In Labors Appropriate to Their Sex Elizabeth Quay Hutchison addresses the plight of working women in early twentieth-century Chile, when the growth of urban manufacturing was transforming the contours of women’s wage work and stimulating significant public debate, new legislation, educational reform, and social movements directed at women workers. Challenging earlier interpretations of women’s economic role in Chile’s industrial growth, which took at face value census figures showing a dramatic decline in women’s industrial work after 1907, Hutchison shows how the spread of industrial sweatshops and changing definitions of employment in the census combined to make female labor disappear from census records at the same time that it was in fact burgeoning in urban areas. In addition to population and industrial censuses, Hutchison culls published and archival sources to illuminate such misconceptions and to reveal how women’s paid labor became a locus of anxiety for a society confronting social problems—both real and imagined—that were linked to industrialization and modernization. The limited options of working women were viewed by politicians, elite women, industrialists, and labor organizers as indicative of a society in crisis, she claims, yet their struggles were also viewed as the potential springboard for reform. Labors Appropriate to Their Sex thus demonstrates how changing norms concerning gender and work were central factors in conditioning the behavior of both male and female workers, relations between capital and labor, and political change and reform in Chile. This study will be rewarding for those whose interests lie in labor, gender, or Latin American studies; as well as for those concerned with the histories of early feminism, working-class women, and sexual discrimination in Latin America.

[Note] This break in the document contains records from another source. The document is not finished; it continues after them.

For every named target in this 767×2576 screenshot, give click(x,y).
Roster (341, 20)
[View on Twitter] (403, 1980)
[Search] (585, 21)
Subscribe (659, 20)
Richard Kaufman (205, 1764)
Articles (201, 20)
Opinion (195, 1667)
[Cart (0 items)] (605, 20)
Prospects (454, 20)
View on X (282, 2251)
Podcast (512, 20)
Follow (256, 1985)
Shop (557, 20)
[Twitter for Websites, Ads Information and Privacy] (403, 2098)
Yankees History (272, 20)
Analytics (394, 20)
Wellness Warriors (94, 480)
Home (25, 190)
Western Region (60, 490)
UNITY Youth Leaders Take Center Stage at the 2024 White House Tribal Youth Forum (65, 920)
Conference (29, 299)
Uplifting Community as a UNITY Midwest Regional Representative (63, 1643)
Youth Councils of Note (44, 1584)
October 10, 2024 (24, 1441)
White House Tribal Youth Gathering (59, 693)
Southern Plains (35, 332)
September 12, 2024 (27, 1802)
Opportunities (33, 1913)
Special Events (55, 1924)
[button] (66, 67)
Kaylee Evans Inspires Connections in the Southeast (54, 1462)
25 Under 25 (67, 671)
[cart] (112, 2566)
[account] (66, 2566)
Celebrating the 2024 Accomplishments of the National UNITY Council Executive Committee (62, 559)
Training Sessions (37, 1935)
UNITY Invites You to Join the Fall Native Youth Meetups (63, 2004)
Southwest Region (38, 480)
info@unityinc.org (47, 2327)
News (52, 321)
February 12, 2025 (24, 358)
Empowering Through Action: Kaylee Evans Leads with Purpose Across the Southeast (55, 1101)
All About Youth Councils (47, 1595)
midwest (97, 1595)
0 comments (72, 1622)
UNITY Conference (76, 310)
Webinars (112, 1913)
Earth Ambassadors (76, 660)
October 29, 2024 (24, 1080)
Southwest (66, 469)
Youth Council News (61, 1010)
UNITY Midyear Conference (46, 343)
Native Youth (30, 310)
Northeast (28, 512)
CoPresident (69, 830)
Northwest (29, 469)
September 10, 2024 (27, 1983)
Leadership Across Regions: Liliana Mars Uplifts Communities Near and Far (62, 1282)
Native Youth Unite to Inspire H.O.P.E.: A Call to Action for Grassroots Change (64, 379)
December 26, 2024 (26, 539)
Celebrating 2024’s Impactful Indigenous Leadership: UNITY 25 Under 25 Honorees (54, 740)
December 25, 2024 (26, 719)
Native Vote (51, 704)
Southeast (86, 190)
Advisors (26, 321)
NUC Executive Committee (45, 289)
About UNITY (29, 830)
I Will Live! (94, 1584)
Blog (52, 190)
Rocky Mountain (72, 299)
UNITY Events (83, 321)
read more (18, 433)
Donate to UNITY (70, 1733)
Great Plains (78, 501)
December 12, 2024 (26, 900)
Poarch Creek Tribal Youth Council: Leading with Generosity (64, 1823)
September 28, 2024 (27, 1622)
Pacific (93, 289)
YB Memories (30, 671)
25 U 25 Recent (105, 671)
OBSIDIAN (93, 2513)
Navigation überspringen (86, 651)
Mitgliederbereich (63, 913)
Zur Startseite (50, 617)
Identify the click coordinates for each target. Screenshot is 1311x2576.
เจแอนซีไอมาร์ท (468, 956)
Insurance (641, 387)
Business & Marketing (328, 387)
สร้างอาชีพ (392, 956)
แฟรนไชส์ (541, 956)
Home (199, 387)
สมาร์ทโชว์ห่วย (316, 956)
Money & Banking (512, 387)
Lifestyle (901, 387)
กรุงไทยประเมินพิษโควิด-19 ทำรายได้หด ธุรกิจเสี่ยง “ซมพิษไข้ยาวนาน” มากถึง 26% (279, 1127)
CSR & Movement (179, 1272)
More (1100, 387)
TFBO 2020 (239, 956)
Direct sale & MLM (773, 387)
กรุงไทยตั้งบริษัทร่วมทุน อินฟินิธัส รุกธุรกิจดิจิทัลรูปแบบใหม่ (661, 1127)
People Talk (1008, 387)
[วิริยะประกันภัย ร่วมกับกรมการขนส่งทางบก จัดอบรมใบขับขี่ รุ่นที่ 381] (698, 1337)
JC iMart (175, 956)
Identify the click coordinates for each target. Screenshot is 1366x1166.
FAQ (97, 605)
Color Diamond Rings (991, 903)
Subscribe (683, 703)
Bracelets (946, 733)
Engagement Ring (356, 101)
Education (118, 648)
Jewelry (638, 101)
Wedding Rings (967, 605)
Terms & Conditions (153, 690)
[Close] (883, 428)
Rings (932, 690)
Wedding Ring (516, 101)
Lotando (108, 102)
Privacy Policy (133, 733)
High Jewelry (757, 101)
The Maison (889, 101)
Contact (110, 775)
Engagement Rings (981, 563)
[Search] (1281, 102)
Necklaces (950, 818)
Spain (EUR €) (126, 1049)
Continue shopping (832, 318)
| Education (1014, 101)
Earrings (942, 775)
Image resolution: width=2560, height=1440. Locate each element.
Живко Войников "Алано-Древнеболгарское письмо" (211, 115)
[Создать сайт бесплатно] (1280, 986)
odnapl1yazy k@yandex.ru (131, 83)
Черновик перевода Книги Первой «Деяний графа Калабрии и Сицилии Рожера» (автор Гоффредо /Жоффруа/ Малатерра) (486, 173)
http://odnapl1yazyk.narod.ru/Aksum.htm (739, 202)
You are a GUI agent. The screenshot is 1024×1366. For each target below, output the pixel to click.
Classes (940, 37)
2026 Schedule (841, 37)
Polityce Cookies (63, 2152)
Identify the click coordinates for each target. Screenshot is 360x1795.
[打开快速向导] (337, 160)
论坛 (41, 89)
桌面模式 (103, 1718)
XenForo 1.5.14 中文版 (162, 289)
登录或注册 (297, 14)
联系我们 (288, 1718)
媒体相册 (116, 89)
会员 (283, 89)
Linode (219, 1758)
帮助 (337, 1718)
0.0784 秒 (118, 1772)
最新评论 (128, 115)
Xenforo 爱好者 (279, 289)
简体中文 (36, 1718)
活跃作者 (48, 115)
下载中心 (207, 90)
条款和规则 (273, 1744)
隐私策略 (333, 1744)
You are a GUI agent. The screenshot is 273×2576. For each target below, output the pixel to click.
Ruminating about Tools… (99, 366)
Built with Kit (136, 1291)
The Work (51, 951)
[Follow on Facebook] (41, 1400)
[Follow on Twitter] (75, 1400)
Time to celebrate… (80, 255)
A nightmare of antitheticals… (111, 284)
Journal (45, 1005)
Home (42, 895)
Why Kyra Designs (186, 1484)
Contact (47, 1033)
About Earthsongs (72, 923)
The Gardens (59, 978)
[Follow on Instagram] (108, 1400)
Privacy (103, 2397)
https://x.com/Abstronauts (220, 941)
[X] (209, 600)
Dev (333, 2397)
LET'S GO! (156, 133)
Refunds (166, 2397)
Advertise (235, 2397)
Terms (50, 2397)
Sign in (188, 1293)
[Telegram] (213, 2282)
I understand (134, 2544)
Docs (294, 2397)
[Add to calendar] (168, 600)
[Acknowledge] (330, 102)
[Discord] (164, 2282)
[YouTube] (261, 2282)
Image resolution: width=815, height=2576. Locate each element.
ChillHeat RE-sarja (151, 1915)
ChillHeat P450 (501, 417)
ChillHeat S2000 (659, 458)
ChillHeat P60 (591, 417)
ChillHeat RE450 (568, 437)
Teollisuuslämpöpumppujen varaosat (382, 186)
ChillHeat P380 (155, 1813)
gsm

Women s Activism and Second Wave Feminism

Women   s Activism and  Second Wave  Feminism
Author: Barbara Molony,Jennifer Nelson
Publsiher: Bloomsbury Publishing
Total Pages: 345
Release: 2017-02-09
Genre: History
ISBN: 9781474250528

Download Women s Activism and Second Wave Feminism Book in PDF, Epub and Kindle

This book is open access and available on www.bloomsburycollections.com. It is funded by Knowledge Unlatched. Women's Activism and "Second Wave" Feminism situates late 20th-century feminisms within a global framework of women's activism. Its chapters, written by leading international scholars, demonstrate how issues of heterogeneity, transnationalism, and intersectionality have transformed understandings of historical feminism. It is no longer possible to imagine that feminism has ever fostered an unproblematic sisterhood among women blind to race, ethnicity, class, sexuality, nationality and citizenship status. The chapters in this collection modify the "wave" metaphor in some cases and in others re-periodize it. By studying individual movements, they collectively address several themes that advance our understandings of the history of feminism, such as the rejection of "hegemonic" feminism by marginalized feminist groups, transnational linkages among women's organizations, transnational flows of ideas and transnational migration. By analyzing practical activism, the chapters in this volume produce new ways of theorizing feminism and new historical perspectives about the activist locations from which feminist politics emerged. Including histories of feminisms in the United States, Canada, South Africa, India, France, Russia, Japan, Korea, Poland and Chile, Women's Activism and "Second Wave" Feminism provides a truly global re-appraisal of women's movements in the late 20th century.